A new wave of Israeli bombings on the Gaza Strip has killed 21 people this Saturday and left 83 injured, according to the latest data released this Sunday by the Gaza Ministry of Health. It is one of the deadliest days in the enclave, but it threatens to become the new reality of the territory despite the existence of a ceasefire. Since the beginning of the ceasefire six weeks ago, Israel has killed 339 people in Gaza – most of them women, children and the elderly – according to Palestinian authorities.
Israel has justified the latest attacks as a response to infiltrations by armed men into Gazan territory controlled by Israeli troops, an action it has described as a . The militia accuses the Israeli authorities of “fabricating pretexts” to resume the offensive in the enclave, and demands that the United States, the main promoter of the agreement, “contain Israeli attempts to undermine it.”
The Israeli Prime Minister, Benjamin Netanyahu, ratified this Sunday the military action of the day before. In statements made at a government meeting and released in a statement, the president anticipated that Israel will continue to put a “very high” price on the “numerous” violations of the agreement that he claims Hamas is committing in Gaza, and has asserted that the Israeli authorities do not require anyone’s permission to act militarily in the Strip or in Lebanon, where the Israeli army says it eliminated two Hezbollah fighters on Saturday. “We operate independently of everyone,” Netanyahu’s statement concludes. “These answers go through the Ministry of Defense and ultimately reach me. Israel is responsible for its own security.”
On Saturday, Israeli troops began a series of attacks by bombing a vehicle in Rimal, a neighborhood crowded with displaced people in Gaza City. The missile and the subsequent fire left at least five dead and more than 20 injured, most of them children, according to the director of al Shifa Hospital, Rami Mhanna. Another attack in the Al Naser neighborhood, west of Gaza City, killed four people.
Israeli hostilities were also deployed over the center of the enclave. The troops fired shells at two houses in the towns of Deir el Balah and in the Nuseirat refugee camp. Al Awda Hospital, located in the area, received five bodies, including those of two children and a woman. Also 38 injured, of which 14 were minors, as confirmed to this newspaper by Mohamed Salha, a person in charge of the medical center.
Minutes after the attack, a statement from Netanyahu released Saturday afternoon accused Hamas of “sending a terrorist” to attack Israeli soldiers. “In response, we have eliminated five Hamas terrorists,” he said, apparently alluding to the attacks that Israel had launched in Gaza just before.

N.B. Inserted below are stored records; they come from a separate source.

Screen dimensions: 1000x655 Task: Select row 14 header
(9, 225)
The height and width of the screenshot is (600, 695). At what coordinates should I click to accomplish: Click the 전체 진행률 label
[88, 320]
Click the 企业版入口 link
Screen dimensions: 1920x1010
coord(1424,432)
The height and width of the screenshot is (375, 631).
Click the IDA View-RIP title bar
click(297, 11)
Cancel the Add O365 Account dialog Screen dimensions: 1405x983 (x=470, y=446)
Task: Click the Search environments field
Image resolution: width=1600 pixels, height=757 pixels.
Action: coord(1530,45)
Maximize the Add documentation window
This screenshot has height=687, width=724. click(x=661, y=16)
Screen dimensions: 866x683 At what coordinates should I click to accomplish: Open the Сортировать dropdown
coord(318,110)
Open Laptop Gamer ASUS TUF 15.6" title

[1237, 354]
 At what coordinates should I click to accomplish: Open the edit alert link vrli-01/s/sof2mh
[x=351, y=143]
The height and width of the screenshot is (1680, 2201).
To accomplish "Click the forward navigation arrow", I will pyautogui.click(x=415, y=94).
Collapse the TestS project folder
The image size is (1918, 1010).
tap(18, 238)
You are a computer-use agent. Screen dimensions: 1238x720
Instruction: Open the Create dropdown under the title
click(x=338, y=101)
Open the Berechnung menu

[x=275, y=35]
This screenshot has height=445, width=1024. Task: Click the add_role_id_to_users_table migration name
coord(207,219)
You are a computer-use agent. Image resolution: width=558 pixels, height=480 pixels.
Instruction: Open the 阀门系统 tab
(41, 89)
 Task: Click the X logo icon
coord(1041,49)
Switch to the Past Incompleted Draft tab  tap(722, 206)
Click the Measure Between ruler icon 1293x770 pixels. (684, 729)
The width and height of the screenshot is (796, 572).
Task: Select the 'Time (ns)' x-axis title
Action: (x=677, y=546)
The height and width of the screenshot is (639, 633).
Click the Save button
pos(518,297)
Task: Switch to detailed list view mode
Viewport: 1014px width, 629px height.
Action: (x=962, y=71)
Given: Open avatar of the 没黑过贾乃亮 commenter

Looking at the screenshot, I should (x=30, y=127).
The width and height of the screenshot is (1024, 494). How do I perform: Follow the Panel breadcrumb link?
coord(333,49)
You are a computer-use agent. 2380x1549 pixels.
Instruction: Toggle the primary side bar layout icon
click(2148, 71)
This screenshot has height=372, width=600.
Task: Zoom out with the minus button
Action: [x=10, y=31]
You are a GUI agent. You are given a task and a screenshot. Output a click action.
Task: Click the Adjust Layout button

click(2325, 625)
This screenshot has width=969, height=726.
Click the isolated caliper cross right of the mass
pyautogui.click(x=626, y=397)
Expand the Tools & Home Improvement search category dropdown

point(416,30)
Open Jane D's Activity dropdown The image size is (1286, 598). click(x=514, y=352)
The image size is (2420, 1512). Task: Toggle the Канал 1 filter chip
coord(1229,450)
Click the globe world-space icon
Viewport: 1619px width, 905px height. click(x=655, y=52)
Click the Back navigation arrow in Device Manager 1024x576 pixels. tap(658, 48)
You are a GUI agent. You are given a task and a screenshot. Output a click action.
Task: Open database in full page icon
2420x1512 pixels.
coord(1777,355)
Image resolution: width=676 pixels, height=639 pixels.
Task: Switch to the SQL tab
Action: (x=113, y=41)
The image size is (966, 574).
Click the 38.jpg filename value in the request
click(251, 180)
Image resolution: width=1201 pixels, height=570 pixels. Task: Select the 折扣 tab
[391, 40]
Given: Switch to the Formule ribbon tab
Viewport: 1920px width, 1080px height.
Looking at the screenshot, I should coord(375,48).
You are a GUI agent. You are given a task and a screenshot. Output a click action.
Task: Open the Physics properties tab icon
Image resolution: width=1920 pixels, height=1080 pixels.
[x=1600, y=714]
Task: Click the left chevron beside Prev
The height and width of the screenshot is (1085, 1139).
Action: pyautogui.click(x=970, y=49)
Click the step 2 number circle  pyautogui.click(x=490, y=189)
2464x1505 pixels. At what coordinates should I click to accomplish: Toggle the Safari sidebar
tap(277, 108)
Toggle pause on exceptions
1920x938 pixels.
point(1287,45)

In parallel, Israeli troops reported several incidents related to the infiltration of terrorists into areas controlled by Israel, and reported Israeli fire actions of varying degrees. In some cases, such hostilities were limited to “eliminating the threat.” In others, the troops would have reacted with “precise bombings” against Hamas agents and military assets throughout the Strip, a military statement said this Sunday.
The successive lightning offensives perpetrated in Gaza by Israel – which continues to fail in its humanitarian obligations, denying two million Palestinians food and shelter – nullify among Gazans the notion of peace promoted by US President Donald Trump. Last Wednesday, the Israeli army killed 30 people in 24 hours. On October 29, the deadliest day since the White House proclaimed the end of the war, an Israeli offensive killed 104 people in one day.